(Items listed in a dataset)

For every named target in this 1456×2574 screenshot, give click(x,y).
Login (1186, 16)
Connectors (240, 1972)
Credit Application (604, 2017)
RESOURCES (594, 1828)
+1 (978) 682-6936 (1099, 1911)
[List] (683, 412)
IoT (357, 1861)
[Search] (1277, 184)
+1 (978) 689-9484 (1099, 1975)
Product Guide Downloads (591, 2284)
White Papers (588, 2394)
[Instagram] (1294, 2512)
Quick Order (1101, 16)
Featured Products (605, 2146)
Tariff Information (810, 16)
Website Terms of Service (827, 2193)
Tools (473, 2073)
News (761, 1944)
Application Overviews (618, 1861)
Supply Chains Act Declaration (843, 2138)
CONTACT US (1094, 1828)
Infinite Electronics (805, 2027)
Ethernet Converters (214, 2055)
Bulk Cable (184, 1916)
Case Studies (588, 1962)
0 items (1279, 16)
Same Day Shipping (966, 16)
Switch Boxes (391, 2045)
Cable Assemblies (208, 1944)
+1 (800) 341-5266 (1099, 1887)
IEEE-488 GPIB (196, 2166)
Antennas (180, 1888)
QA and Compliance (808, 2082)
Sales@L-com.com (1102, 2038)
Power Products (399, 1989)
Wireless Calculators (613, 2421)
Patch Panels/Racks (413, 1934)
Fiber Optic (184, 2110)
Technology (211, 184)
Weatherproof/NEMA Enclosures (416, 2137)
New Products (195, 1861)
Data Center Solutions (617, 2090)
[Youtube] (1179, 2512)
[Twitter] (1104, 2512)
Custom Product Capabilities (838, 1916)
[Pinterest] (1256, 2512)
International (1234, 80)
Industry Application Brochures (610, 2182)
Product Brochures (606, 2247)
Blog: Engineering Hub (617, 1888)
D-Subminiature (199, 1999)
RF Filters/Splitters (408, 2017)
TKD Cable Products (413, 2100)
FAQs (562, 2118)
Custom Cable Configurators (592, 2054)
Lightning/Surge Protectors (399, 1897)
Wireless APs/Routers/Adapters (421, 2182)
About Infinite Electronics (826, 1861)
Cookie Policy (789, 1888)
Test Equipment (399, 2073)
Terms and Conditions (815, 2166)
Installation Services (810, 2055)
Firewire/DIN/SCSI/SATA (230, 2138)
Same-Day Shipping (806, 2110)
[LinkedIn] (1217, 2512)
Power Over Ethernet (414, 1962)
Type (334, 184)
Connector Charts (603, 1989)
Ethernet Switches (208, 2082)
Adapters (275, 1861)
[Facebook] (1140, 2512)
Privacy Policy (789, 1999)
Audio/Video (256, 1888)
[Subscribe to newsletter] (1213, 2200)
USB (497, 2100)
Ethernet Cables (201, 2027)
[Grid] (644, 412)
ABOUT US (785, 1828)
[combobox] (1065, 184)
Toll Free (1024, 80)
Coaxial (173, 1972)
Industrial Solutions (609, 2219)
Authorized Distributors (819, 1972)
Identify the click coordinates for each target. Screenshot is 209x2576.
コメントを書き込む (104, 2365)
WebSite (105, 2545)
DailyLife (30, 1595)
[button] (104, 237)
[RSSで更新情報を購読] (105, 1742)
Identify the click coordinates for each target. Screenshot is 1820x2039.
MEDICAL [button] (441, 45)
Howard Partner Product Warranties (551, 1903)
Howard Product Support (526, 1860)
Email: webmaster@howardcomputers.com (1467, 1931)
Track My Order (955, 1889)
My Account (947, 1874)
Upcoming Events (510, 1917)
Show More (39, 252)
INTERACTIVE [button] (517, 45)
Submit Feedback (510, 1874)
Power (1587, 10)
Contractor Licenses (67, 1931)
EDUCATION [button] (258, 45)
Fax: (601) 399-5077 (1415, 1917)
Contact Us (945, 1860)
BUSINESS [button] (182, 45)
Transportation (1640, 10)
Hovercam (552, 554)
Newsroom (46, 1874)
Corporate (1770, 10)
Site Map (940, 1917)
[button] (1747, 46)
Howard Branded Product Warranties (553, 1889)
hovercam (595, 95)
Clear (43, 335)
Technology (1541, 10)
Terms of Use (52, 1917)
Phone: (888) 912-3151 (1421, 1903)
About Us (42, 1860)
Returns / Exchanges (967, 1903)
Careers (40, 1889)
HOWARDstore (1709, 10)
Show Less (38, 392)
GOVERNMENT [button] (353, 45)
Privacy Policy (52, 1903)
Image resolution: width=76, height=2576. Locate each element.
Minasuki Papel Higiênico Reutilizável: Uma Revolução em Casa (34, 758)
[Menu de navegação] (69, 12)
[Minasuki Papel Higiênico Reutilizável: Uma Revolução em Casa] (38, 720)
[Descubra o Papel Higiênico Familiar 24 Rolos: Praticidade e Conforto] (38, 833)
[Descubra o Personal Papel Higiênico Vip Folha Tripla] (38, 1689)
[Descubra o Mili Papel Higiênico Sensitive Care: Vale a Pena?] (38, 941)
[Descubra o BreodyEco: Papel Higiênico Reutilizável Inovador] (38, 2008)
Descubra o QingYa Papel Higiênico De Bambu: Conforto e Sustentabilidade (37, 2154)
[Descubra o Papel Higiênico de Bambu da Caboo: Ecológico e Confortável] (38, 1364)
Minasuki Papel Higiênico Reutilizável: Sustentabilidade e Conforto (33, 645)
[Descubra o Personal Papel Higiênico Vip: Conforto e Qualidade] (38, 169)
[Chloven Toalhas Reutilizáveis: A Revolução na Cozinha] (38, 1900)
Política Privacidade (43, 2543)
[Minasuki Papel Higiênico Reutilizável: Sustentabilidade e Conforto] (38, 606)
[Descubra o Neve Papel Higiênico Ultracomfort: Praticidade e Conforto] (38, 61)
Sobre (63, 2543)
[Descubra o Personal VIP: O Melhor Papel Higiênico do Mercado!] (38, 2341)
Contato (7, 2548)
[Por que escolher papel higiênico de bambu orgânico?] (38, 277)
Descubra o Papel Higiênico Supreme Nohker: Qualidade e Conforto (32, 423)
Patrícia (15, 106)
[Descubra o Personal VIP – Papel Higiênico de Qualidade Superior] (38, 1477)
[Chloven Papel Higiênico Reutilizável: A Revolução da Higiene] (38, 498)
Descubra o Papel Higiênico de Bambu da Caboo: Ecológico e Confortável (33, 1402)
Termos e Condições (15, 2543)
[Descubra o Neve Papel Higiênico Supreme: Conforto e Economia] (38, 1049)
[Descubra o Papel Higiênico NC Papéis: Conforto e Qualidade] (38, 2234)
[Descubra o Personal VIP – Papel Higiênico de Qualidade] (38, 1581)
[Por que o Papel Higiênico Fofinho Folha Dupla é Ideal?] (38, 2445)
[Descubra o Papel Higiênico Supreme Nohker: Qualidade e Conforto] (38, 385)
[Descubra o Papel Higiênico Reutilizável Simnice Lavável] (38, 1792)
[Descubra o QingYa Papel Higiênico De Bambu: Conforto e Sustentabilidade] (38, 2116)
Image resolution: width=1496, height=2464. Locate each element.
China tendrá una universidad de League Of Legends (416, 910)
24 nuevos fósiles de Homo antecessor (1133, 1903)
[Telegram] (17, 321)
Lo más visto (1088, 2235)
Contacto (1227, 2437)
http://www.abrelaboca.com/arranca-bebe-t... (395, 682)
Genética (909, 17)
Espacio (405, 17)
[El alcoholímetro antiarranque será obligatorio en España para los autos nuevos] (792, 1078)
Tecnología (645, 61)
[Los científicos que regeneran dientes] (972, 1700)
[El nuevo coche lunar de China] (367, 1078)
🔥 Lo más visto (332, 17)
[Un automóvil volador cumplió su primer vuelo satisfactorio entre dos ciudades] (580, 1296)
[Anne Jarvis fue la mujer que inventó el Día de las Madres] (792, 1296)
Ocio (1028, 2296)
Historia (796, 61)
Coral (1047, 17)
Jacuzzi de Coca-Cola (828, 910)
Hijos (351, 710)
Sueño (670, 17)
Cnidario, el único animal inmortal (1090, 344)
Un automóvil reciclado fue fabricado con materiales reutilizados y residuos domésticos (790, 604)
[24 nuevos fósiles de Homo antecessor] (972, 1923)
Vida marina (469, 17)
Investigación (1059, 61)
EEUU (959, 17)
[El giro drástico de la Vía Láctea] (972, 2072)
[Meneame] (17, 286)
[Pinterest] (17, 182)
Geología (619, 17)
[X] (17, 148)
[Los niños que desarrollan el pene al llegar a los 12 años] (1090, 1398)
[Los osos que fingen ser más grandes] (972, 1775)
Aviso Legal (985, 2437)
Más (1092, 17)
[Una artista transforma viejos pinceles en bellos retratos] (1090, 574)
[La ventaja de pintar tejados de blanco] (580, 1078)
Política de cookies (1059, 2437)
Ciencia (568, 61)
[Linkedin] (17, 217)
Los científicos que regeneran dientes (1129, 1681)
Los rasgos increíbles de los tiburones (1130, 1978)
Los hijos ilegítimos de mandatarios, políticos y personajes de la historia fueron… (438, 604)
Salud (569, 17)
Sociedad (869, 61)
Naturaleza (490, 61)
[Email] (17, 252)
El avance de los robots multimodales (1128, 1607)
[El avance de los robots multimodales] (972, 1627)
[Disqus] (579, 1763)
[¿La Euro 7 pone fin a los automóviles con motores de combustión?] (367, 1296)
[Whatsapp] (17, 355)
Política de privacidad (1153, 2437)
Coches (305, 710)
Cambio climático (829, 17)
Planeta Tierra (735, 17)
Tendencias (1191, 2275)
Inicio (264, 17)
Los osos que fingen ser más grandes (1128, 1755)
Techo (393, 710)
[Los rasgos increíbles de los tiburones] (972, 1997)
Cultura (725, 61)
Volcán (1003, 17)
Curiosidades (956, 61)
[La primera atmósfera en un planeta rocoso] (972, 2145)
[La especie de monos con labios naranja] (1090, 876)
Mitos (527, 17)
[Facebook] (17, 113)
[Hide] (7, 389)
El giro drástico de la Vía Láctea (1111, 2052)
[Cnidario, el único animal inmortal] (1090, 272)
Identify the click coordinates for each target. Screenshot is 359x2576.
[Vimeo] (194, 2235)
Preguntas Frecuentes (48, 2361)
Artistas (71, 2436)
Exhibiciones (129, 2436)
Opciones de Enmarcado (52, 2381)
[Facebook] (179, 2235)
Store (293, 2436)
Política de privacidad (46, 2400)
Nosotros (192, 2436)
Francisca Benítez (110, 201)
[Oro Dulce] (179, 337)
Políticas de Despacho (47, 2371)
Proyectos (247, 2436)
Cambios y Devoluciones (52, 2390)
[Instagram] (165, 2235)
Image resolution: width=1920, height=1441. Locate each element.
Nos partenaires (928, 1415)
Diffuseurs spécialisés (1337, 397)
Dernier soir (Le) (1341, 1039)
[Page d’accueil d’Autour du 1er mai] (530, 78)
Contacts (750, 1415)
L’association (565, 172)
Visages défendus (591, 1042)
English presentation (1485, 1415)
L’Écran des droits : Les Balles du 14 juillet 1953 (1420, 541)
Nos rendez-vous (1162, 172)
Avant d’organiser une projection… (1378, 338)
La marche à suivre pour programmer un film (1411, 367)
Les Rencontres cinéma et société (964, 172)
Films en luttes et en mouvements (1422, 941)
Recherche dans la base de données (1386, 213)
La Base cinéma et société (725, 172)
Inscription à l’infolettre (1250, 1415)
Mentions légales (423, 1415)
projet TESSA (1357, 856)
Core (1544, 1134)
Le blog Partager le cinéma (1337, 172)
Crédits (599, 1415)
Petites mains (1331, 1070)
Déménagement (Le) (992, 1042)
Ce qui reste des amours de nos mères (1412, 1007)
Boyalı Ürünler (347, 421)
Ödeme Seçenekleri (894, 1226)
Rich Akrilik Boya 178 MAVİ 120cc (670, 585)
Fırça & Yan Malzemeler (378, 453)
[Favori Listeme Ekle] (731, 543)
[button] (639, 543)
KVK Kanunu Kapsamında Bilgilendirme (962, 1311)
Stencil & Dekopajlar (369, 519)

• Required action:
Set down, from the entries above, exactly the lines from the one with "Weatherproof/NEMA Enclosures (416, 2137)" up to and including the one with "International (1234, 80)", and no other lines.

• Written solution:
Weatherproof/NEMA Enclosures (416, 2137)
New Products (195, 1861)
Data Center Solutions (617, 2090)
[Youtube] (1179, 2512)
[Twitter] (1104, 2512)
Custom Product Capabilities (838, 1916)
[Pinterest] (1256, 2512)
International (1234, 80)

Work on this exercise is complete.